» **Task requirements**
Please show each line of the listing where "agent" is present.

» **Provided information**
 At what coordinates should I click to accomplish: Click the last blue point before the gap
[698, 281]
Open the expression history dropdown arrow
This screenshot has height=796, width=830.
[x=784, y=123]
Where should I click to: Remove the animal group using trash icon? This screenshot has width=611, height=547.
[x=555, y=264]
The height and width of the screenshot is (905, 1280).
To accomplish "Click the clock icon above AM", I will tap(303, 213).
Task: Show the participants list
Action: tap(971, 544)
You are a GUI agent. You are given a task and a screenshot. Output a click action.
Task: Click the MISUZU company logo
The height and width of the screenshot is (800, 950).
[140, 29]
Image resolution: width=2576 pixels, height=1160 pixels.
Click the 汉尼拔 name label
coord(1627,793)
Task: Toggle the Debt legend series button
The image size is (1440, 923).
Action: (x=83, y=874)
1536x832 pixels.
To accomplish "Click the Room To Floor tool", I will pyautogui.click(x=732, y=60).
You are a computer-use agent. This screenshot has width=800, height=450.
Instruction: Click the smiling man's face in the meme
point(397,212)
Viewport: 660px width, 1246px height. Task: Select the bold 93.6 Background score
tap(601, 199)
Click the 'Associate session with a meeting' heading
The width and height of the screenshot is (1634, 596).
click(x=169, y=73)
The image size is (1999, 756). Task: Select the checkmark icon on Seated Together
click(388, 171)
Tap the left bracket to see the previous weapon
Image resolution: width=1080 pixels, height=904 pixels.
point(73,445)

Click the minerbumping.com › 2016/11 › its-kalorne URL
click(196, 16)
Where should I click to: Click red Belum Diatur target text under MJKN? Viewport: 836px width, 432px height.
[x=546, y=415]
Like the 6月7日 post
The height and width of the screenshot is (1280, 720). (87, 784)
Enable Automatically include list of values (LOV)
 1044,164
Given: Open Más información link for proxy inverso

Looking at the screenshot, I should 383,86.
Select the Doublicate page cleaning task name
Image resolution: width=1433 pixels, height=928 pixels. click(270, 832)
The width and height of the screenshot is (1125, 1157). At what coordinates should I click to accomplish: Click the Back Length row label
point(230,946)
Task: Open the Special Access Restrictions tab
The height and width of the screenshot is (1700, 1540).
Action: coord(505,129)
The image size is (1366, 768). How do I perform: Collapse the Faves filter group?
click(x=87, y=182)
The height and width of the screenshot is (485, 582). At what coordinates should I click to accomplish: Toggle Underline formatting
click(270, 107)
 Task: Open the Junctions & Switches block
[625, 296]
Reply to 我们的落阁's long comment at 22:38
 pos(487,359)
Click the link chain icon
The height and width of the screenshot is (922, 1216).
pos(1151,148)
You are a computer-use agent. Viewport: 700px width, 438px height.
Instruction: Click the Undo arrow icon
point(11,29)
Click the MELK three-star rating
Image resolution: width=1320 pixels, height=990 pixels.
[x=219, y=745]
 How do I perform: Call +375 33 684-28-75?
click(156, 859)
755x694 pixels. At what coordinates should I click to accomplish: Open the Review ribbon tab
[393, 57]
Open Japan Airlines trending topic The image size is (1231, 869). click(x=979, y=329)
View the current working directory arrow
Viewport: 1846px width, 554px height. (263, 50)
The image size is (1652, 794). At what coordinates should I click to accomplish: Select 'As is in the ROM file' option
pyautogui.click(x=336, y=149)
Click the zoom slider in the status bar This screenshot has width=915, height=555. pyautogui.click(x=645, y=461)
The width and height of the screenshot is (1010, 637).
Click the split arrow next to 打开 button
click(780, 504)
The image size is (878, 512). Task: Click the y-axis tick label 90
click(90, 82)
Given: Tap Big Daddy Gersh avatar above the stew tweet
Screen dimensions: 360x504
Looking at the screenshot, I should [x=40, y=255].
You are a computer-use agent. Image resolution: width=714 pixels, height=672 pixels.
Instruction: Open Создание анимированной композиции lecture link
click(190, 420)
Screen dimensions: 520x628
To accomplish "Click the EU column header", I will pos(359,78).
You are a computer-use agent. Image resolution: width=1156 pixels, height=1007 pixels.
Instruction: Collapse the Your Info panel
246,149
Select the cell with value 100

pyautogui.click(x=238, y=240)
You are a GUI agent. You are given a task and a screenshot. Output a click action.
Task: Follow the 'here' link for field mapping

» **The completed task**
You are a GUI agent. You are given a task and a screenshot. Output a click action.
You are a computer-use agent. This screenshot has width=800, height=450.
You are a computer-use agent. Viewport: 700px width, 438px height.
You are a computer-use agent. Image resolution: width=714 pixels, height=672 pixels.
You are a computer-use agent. Image resolution: width=1156 pixels, height=1007 pixels.
You are a GUI agent. You are given a task and a screenshot. Output a click action.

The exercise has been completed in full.